Quoted text>
Skip to main content

yamldirs - create directories and files (incl. contents) from yaml spec.

Project description

.. image:: https://travis-ci.org/datakortet/yamldirs.svg?branch=master
:target: https://travis-ci.org/datakortet/yamldirs

.. image:: https://coveralls.io/repos/datakortet/yamldirs/badge.svg?branch=master&service=github
:target: https://coveralls.io/github/datakortet/yamldirs?branch=master


yamldirs
========

Create directories and files (including content) from yaml spec.


This module was created to rapidly create, and clean up, directory trees
for testing purposes.

Installation::

pip install yamldirs

Usage
-----

The YAML record syntax is::

fieldname: content
fieldname2: |
multi
line
content
nested:
record: content

``yamldirs`` interprets a (possibly nested) yaml record structure and creates
on-disk file structures that mirrors the yaml structure.

The most common usage scenario for testing will typically look like this::

from yamldirs import create_files

def test_relative_imports():
files = """
foodir:
- __init__.py
- a.py: |
from . import b
- b.py: |
from . import c
- c.py
"""
with create_files(files) as workdir:
# workdir is now created inside the os's temp folder, containing
# 4 files, of which two are empty and two contain import
# statements. Current directory is workdir.

# `workdir` is automatically removed after the with statement.


If you don't want the workdir to disappear (typically the case if a test fails
and you want to inspect the directory tree) you'll need to change the
with-statement to::

with create_files(files, cleanup=False) as workdir:
...

Requests>
1. Answer the following from the yamldirs project description, one line each:
(a) For what purpose was the module created?
(b) Which command installs it?
(c) What argument keeps the working directory from being removed after the with statement?
2. Restate more briefly the paragraph of the yamldirs project description that begins "If you don't want the workdir to disappear", keeping its main facts.

Dataset excerpt>
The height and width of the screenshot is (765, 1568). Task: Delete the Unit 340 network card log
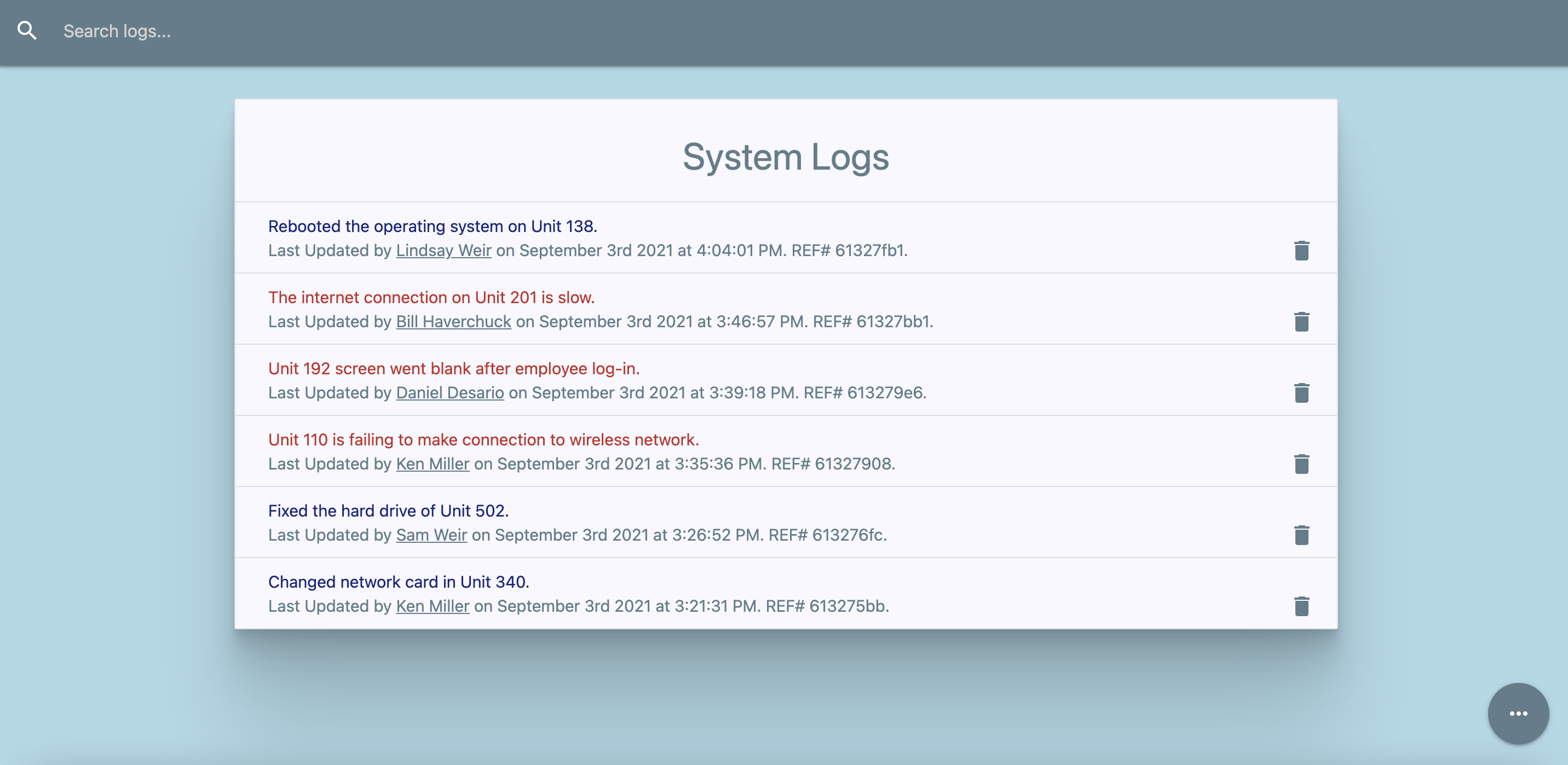pos(1301,606)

Task-by-task answers>
1.
(a) To rapidly create, and clean up, directory trees for testing purposes.
(b) pip install yamldirs
(c) cleanup=False, passed to create_files.

2. To keep the workdir after the with statement, for instance to inspect the directory tree when a test fails, call create_files with cleanup=False.